Cloisons et faux-plafonds

Il arrive souvent que les intérieurs des immeubles de bureaux soient renouvelés après à peine 10 ans – par exemple lors d’un changement de locataire. Ces travaux libèrent des quantités importantes d’éléments réutilisables tels que des systèmes de cloisons modulaires ou des faux-plafonds. À l’heure actuelle, ces produits sont rarement récupérés; les opérateurs qui prennent en charge le réemploi de tels éléments se compte sur les doigts d’une main.
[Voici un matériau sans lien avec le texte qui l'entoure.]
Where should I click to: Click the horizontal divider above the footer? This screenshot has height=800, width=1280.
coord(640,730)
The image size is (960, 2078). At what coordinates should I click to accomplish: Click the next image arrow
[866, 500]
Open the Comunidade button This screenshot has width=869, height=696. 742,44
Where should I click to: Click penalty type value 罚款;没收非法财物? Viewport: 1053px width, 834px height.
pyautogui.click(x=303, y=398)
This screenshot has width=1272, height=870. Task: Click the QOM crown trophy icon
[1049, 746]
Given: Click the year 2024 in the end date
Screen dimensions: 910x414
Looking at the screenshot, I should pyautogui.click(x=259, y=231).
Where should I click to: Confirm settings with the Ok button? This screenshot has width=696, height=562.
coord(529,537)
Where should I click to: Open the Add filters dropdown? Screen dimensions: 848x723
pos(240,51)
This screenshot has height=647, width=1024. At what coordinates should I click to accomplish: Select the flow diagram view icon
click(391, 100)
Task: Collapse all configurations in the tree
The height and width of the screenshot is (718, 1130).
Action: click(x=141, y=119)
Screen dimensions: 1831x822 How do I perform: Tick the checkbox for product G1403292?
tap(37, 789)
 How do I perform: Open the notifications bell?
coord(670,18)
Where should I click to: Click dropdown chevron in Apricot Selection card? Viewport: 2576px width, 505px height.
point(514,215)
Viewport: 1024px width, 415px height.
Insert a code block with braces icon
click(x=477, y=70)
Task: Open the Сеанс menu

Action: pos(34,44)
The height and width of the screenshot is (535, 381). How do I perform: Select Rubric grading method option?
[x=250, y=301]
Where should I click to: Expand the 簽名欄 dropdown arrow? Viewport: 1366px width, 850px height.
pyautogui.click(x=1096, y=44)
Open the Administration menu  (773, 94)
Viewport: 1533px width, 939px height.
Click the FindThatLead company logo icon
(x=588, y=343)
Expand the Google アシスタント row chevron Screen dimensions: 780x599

Mais on peut estimer que cette activité est amenée à se développer à l’avenir.
Les cloisons modulaires sont l’exemple par excellence d’un matériau démontable, et dont la durée de vie technique potentielle dépasse largement la durée de vie réelle. Cela en fait un excellent candidat au réemploi – du moins en théorie. Dans la pratique, de tels éléments sont rarement récupérés, notamment parce que les acteurs établis dans le secteur de l’aménagement de bureaux travaillent exclusivement avec des produits neufs. Pour intégrer des cloisons de réemploi dans un espace existant, les concepteurs doivent prévoir un détail de finition pour gérer les raccords entre ces cloisons de réemploi et la structure existante du nouveau projet. Il est rare en effet que les dimensions de ces cloisons tombent parfaitement juste, que ce soit en hauteur ou dans la longueur.
Les faux-plafonds sont un autre produit libéré fréquemment par les travaux dans les immeubles de bureaux. On en trouve de plusieurs types sur le marché du réemploi. Dans certains cas, il s’agit de faux-plafond possédant de grandes qualités décoratives : faux-plafonds à lamelles, alvéolaire, de forme et de composition variées (aluminium, acier, panneaux de bois…). Dans d’autres cas, il s’agit de systèmes modulaires d’apparence plus neutre, comme des dalles de laine de roche compressée.
Les propriétés techniques (niveau d’isolation acoustique, résistance au feu…) de ces matériaux ne sont pas toujours connues. Lorsque ces caractéristiques sont demandées, les auteurs de projet doivent alors entreprendre des recherches spécifiques pour estimer ces performances, considérer le scénario le plus défavorable ou encore réserver ces éléments à des fonctions décoratives.

Produits fréquents

Les cloisons et faux-plafond ne sont pas des éléments très fréquents sur le marché du réemploi. On peut toutefois y trouver de façon stable des lots de :

  • cloisons modulaires, et les portes qui font partie du système. Ce sont surtout les cloisons vitrées qui sont récupérées, du fait de leur valeur plus élevée.
  • systèmes de faux-plafond : différents formats et matériaux.

Prix constatés

Pour des éléments génériques, les prix constatés sont généralement ~50% du prix de l’équivalent neuf.
Pour des éléments plus caractéristiques, les prix peuvent être plus conséquents.

Le saviez-vous ?

Depuis 2003, une norme européenne (EN 12600) oblige progressivement l’utilisation de vitrage répondant à de plus grandes classes de résistance pour des cloisons entièrement vitrées. La norme est rentrées pleinement en applications dans les différents états membres au cours des années suivantes. Face à un système de cloison vitrée datant de cette période ou d’avant, il convient de vérifier la classe de résistance des vitrages. Le cas échéant, il faudra prévoir un garde-corps ou renforcer le verre à l’aide de films de protection transparents.